The priest outlined several things Iraqi Christians need to feel safe to remain in their homeland.
“For the Iraqi Christian the logistics are very important, to give him rights and to protect his identity in the towns,” he said. “Reconstruction of these towns and create the dignity of work; develop the zones, so in this way we can protect the Christians in Iraq and they will stay in Iraq and continue their mission started 2,000 years ago.”
Serving the Diaspora
Syriac Father Muntaser Haddad comes from a different perspective. He left his hometown of Qaraqosh in 2013, before the onslaught of ISIS. He is now the pastoral administrator at St. Ephrem Syriac Catholic Church in Jacksonville, Florida.
He has kept in touch with his family, who fled Iraq as ISIS descended on the town, and he has spoken to the Christian diaspora in the U.S. and abroad as his Syriac Catholic Church assists in aid efforts.
Father Haddad said that when his local bishop asked him to come serve the diaspora in the United States in 2013, there were around 50,000 Syriac Catholic Christians in Iraq. Now there are only about 15,000, according to Father Haddad’s estimates.
When he left in September 2013, the community was “facing many problems from Islamic radicals, movements which is what ISIS came from; and these movements, they exist in Iraq.”
“As a Christian city we are surrounded by hundreds of Islamic cities there,” he explained. “We were feeling that they want to control our cities there, but they couldn’t do this because there were governments supporting us; but ISIS was a good chance for them to practice what they feel against us.”
He said that even back in 2013 the Christians felt “sooner or later” persecution would begin. He described the bombing of buses by “radical Islamic movements,” which left many killed or injured, as the community used those buses to transport thousands of students from Qaraqosh to Mosul.
“Our cities have been attacked twice by ISIS,” he said. “The first time my parents were there with my brothers and sister. They fled to Erbil to Kurdistan; and after one week, they told them, ‘Well, there is no more ISIS there so it’s secure there; so you can go back.’ They went back.”
After that, Father Haddad said, “My parents came to visit me in United States; once they arrived, ISIS attacked our city again, so they destroyed everything: They burnt all the houses there; all the churches have been burned and destroyed.”
“My uncle, he was one of the missing people” after the second attack, he said. “We don’t know where he is.”
Father Haddad said that many people had remained in the city before the second attack by ISIS because they didn’t think they would come again. “That’s why many people stayed there, and many people have been missing,” he explained, saying that after the second attack he heard stories of persecution, including forced conversion to Islam, which Christians did “to save themselves.”
In the aftermath of ISIS, Father Haddad also heard from friends and relatives in Iraq that the U.S. was “helping prepare the cities to be good to live in.” While he applauded these efforts, he thinks that more needs to be done to help Iraq’s Christians recover their identity and humanity after the persecution they faced.
“You are helping financially maybe, providing security there, but we need more than that; we have to build the humans there, because what happened with ISIS — they destroyed the humanity,” he explained. “I can tell that before ISIS we have one kind of thinking; after ISIS, it’s a different humanity there.
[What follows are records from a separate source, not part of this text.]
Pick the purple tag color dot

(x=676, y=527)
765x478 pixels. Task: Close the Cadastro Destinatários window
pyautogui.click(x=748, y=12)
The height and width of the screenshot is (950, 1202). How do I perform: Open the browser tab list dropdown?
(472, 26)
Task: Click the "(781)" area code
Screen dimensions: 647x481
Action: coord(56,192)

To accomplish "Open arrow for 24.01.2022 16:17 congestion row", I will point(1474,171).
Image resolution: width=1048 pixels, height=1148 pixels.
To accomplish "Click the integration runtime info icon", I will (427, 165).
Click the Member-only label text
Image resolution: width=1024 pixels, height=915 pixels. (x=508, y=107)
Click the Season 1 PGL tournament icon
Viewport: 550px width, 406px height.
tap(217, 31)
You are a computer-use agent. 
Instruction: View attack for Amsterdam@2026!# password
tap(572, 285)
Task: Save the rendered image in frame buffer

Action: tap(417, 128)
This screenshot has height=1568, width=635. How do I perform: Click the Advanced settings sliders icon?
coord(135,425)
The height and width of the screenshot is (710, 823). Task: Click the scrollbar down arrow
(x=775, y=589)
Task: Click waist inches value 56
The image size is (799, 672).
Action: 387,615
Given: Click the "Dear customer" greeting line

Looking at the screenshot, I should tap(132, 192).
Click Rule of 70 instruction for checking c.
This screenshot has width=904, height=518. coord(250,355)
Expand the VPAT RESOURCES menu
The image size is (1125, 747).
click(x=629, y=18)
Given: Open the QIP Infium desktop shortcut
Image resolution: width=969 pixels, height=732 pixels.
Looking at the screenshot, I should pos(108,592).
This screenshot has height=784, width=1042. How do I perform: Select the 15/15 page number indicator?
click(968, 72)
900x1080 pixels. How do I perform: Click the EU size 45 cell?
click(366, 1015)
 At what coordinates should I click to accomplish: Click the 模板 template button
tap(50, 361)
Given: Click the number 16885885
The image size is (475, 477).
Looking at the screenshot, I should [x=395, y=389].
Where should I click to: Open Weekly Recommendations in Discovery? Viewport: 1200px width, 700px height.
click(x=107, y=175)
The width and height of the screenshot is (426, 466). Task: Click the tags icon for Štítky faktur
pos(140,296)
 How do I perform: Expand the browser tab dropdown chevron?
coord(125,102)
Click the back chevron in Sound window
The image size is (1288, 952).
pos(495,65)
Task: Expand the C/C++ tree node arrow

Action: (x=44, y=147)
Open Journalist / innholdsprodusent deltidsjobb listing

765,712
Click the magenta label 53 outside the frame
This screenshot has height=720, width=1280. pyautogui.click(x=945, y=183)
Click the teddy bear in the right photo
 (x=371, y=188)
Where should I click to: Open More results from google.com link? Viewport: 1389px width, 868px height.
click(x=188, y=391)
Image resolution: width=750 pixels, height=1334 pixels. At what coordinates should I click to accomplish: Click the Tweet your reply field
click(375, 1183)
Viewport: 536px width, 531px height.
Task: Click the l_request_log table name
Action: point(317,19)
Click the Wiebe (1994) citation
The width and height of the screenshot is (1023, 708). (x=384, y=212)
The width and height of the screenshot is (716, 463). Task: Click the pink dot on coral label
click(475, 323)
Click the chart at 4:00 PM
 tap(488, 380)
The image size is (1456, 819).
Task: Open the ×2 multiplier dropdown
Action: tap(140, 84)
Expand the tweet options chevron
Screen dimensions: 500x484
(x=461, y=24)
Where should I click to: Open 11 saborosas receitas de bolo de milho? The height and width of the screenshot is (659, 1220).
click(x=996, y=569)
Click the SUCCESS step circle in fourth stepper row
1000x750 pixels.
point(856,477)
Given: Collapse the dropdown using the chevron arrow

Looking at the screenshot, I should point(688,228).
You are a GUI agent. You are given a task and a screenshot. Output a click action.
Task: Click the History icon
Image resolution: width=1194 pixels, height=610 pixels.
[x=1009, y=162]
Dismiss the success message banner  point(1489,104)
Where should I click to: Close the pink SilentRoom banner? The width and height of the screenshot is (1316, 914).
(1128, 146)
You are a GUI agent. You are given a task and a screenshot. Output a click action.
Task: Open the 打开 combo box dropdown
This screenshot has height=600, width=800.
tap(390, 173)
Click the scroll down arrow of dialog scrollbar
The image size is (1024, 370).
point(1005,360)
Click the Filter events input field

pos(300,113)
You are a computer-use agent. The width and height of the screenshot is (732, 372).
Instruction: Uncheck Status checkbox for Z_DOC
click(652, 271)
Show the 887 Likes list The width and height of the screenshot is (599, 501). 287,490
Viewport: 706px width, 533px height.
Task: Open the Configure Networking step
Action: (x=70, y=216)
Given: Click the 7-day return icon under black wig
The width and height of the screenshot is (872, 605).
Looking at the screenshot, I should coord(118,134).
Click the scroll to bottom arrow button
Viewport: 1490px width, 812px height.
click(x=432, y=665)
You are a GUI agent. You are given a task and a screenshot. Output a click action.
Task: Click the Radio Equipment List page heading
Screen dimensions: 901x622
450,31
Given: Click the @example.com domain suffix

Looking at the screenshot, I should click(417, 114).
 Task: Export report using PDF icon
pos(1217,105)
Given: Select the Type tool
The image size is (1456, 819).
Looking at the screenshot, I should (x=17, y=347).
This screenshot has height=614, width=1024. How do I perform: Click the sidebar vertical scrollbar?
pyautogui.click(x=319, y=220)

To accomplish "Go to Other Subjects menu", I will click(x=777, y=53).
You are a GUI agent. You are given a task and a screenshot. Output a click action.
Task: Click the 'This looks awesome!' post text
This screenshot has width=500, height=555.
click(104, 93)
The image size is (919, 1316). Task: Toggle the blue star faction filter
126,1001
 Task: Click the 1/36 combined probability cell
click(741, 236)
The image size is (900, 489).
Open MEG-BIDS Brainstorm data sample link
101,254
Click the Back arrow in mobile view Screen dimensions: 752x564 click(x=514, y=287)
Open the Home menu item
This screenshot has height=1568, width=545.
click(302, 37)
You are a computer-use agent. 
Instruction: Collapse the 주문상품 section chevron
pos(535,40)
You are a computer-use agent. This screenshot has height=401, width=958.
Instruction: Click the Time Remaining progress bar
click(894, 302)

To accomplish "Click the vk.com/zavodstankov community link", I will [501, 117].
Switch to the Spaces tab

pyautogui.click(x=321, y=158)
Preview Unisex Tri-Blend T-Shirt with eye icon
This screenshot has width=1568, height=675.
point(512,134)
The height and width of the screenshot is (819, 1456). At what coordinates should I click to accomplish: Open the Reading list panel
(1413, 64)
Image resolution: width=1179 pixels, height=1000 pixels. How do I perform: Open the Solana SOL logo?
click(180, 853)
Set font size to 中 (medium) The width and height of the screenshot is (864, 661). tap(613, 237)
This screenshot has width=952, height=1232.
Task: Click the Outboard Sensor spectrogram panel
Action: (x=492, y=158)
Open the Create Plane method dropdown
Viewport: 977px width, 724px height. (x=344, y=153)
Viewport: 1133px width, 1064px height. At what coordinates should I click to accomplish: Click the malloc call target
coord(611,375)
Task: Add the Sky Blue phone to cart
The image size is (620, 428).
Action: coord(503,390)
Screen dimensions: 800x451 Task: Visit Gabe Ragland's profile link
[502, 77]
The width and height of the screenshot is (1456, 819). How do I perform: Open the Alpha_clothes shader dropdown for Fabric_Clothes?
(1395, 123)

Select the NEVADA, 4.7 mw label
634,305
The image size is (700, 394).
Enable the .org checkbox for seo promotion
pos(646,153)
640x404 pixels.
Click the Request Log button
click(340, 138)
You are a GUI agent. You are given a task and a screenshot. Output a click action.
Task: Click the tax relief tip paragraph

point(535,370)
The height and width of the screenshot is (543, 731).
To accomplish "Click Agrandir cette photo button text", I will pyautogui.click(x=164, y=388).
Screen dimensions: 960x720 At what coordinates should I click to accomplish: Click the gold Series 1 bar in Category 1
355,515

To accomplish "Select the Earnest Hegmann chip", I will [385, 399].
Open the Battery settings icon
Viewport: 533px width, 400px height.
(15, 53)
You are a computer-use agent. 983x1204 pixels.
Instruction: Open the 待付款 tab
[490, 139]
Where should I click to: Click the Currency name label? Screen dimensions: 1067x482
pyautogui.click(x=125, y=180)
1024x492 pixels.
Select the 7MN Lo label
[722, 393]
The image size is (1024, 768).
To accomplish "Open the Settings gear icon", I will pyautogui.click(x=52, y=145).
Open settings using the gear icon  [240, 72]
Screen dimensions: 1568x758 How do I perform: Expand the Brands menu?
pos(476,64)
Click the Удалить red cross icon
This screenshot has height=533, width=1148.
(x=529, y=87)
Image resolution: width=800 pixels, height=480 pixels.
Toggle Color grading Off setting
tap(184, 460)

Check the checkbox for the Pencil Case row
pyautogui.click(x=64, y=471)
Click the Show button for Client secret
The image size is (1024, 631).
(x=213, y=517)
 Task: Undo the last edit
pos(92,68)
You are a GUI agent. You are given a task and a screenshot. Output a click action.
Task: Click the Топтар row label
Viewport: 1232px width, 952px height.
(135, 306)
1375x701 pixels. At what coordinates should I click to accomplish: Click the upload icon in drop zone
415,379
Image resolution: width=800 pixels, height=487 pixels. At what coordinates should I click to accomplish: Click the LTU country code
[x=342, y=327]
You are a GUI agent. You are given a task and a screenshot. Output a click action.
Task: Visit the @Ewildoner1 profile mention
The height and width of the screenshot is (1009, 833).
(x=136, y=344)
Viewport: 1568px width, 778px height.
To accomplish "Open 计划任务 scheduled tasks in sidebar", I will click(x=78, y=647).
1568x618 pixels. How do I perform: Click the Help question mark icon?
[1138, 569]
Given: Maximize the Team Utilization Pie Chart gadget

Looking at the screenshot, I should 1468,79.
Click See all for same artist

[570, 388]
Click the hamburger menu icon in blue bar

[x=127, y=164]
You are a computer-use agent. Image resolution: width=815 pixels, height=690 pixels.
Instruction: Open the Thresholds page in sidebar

That’s why we have to rebuild the man in the Iraqi people, and we have to prevent other countries from affecting our population in Iraq.”
Taking a Stand
Father Haddad said he spoke with a priest friend in Iraq the day after ISIS attacked Qaraqosh in the fall of 2014; his friend reminded him of where their identity is rooted.
“He told me, ‘Yes, we lost our belongings; we lost our houses there — but we have faith.’ So [to] that statement, I said, ‘Well, yes, the devil is attacking us.’ ‘But if we have faith, we don’t care about other things,’” he emphasized. “That’s why many people return.”
He said the Christians who have chosen to leave do so because “there is no honest government there; even the people who return back to our city there, there is security, but I can say it’s fake security.”
“I don’t know how to build hope there, but I think we have to provide education with the new generation,” he concluded. “We can use churches because, as Christians, we believe that if the pastor is strong, the flocks will be the same.” He said that if Iraq’s pastors receive support and have hope for the future, then “we can save others; we can keep them there.”
Chaldean Father Salar Kajo could serve as an example of one of these strong Iraqi Christian pastors that Father Haddad believes to be vital to the future. He serves the Chaldean Archdiocese of Al Qosh, which includes the Christian town of Teleskov. In this role, Father Salar made a perilous stand between two militias in October 2017 to help the Christians there continue to rebuild after ISIS.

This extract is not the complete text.